Microfluidic Modulation Spectroscopy (MMS) - a novel automated infrared (IR) spectroscopic tool for secondary structure analysis of biopharmaceuticals with high sensitivity and repeatability
November 6, 2020
Dipanwita Batabyal, Harrison Lord, and Mats Wikström, Attribute Sciences, Amgen Inc.
Libo Wang, John Linnan, and Jeffrey Zonderman, RedshiftBio
Microfluidic Modulation Spectroscopy (MMS) is a novel automated infrared (IR) spectroscopic protein characterization technique to characterize the secondary structure of proteins.
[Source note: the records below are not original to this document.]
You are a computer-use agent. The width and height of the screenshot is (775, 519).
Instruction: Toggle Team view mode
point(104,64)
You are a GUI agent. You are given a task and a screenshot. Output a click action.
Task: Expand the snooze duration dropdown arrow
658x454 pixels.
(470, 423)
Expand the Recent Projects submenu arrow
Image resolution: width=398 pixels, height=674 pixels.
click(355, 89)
To assess the sensitivity of this technique, we first analyzed a monoclonal antibody (mAb) sample at low and high concentrations (0.5mg/ml and 10mg/ml) and compared the data to the traditional FTIR data. We also ran a BiTE sample (Bispecific T cell Engager) to test sensitivity for a different modality at low concentrations (1mg/ml). The high similarity scores (>98%) of both the samples at low concentrations indicate the high accuracy and sensitivity of this MMS method. To evaluate data quality and performance of the technique, we analyzed a mAb sample in three buffers containing different amounts of polysorbate (PS) 80 (0.01%, 0.05%, and 0.1%w/v). The results show that the absolute and second derivative spectra are closely matched in each buffer condition with similarity scores >99%. The HOS analysis yields consistent secondary structure content for the mAb sample in different buffers, indicating that different amounts of PS 80 in the buffers did not affect the secondary structure of the mAb sample. To test consistency, reproducibility and accuracy, the dataset was compared to the spectra of the same mAb at higher concentrations without PS80, with runs performed on different days. The high similarity scores (>99%), and consistent HOS analysis of secondary structure across different datasets confirm that PS 80 has no effect on the secondary structure of the mAb.